The country has not executed anyone since 1954 as previous presidents had all commuted any death sentences handed down, while leaving capital punishment legal. But the Supreme Court last month said its decisions on death sentences are final, overruling a High Court stay order on executions.
The UN High Commissioner for Human Rights Zeid Ra'ad Al Hussein said there have been a number of worrying developments concerning capital punishment in the Maldives since November.
"It is deeply regrettable that a series of steps have been taken to resume executions in the country,” he said in a statement. Maldives government officials were not immediately available for comments.
President Abdulla Yameen, who defends capital punishment as part of the Islamic law he wants to implement in the majority Muslim country, is under international pressure to uphold the rule of law.
His administration has jailed several opponents - including Mohamed Nasheed, the country's first democratically elected president - after hasty trials criticized by rights groups.

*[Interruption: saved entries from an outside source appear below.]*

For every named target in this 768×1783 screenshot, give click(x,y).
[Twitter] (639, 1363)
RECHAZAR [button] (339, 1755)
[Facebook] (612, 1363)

Former Maldives foreign minister Dunya Maumoon quit in July in protest against the government's support for capital punishment, which it reiterated in May by announcing it would go ahead with executions.
Mona Rishmawi, chief of the rule of law branch at the U.N. human rights office, said there are 17 people currently on death row in the Maldives. In three cases, the U.N. office is "very worried" because of concerns over the fairness of the trials.
"What happened is that last year, they entered an item in the budget to allow for execution chambers. So we know that they are basically making it possible and they are ready to execute," Rishmawi told reporters.
Rishmawi said the U.N. had serious concerns over access to a fair trial in the Maldives, noting that former president Nasheed was not allowed to present his defense in court in 2015 when he was tried on terrorism charges for having ordered the arrest of a judge.
Nasheed, who was president from 2008 until he stepped down amid protests in 2012, was granted political asylum in the United Kingdom when he was allowed to go there for surgery in January of this year.